26 kwietnia 2017 r. wpłynął do miejskiego ośrodka pomocy społecznej wniosek o przyznanie 500+ na syna urodzonego 11 listopada 2016 r. Matce przyznano to świadczenie od 1 kwietnia 2017 r. do 30 września 2017 r.
Czytaj więcej na temat świadczenia 500+
X
Kobieta odwołała się od tej decyzji. Stwierdziła, że wniosek o przyznanie 500+ na kolejne dziecko złożyła jeszcze w listopadzie 2016 r. I wobec tego żąda przyznania jej 500 zł miesięcznie od 11 listopada 2016 r.,tj. od dnia narodzin syna. Oświadczyła, że wnioski dotyczące świadczeń na syna, w tym m.in. o 500+ złożyła w MOPS 24 listopada 2016 r. Nie zażądała potwierdzenia, ponieważ MOPS nigdy takich potwierdzeń nie wydawał. Dopiero w wyniku interwencji, z którą przyszła do MOPS w kwietniu 2017 r., kazano jej złożyć kolejny wniosek z opisem całej sytuacji. Tak zrobiła, lecz 500+ przyznano jej dopiero od 1 kwietnia 2017 r., a nie od 11 listopada 2016 r.

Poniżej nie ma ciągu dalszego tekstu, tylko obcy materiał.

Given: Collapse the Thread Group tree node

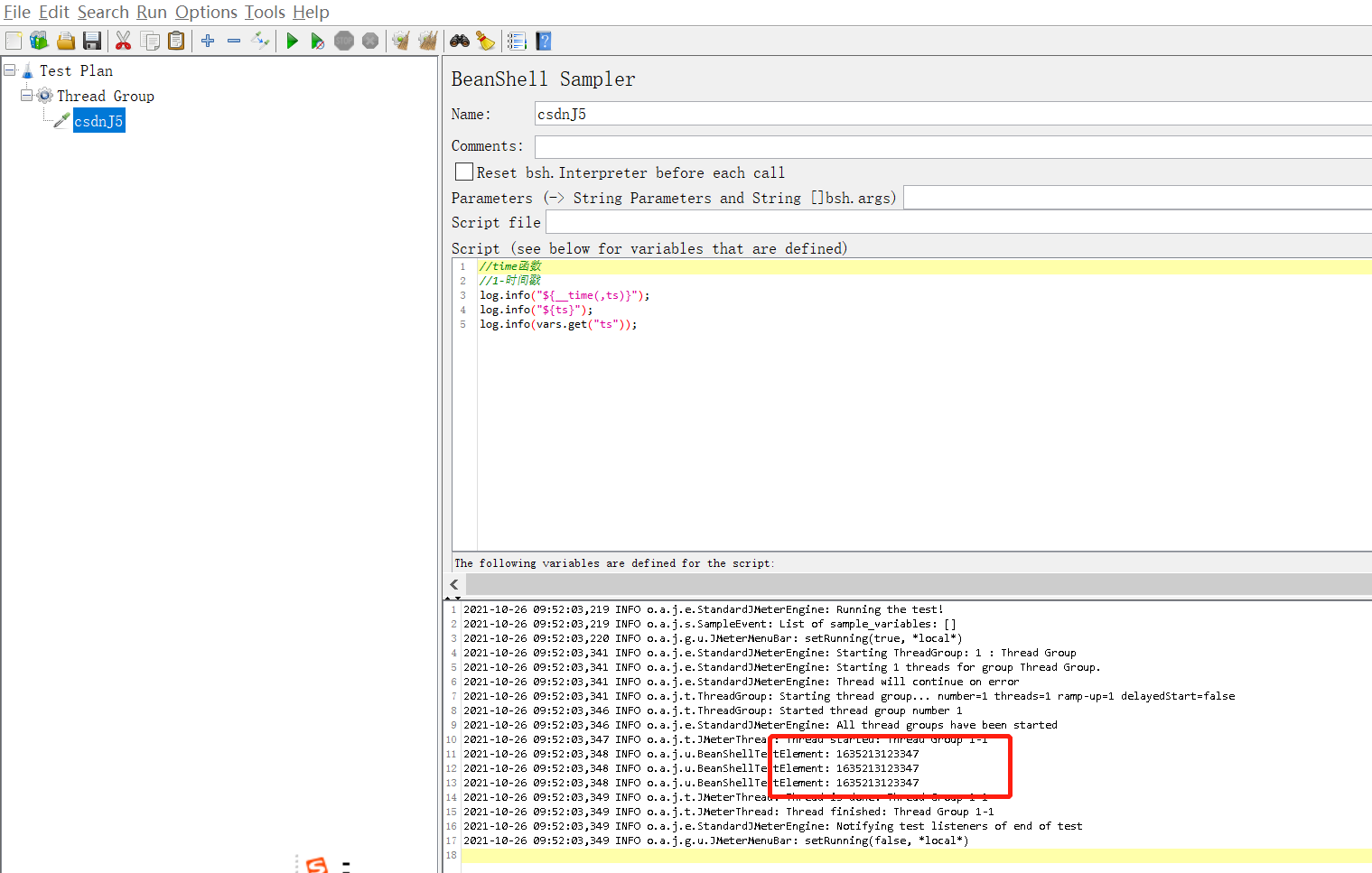Looking at the screenshot, I should [27, 95].
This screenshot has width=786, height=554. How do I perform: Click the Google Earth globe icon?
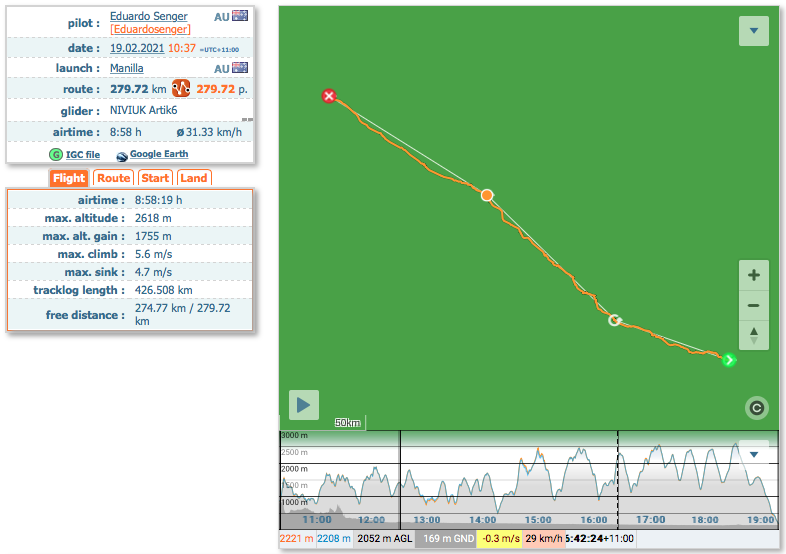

Samorządowe Kolegium Odwoławcze utrzymało decyzję w mocy. Powołało się na przepis (art. 18) ustawy o pomocy państwa w wychowywaniu dzieci. Zgodnie z ustawową regulacją, prawo do świadczenia wychowawczego jest ustalane na okres od 1 października do 30 września następnego roku. Ustala się je, począwszy od miesiąca, w którym wpłynął wniosek, do końca wspomnianego okresu, nie wcześniej jednak niż od dnia urodzenia się dziecka. Jeśli więc wniosek o 500+ wpłynął do MOPS dopiero 26 kwietnia 2017 r., nie można było przyznać świadczenia na okres wcześniejszy niż od 1 kwietnia 2017 r. Kobieta nie przedstawiła bowiem żadnego dowodu, że o przyznanie 500+ wystąpiła jeszcze w listopadzie 2016 r. Urzędniczka MOPS, która 24 listopada 2016 r. przyjmowała wnioski petentki o jednorazową zapomogę z tytułu urodzenia dziecka oraz o zasiłek rodzinny, oświadczyła, że tego dnia nie złożyła ona wniosku o przyznanie 500+ na kolejne dziecko.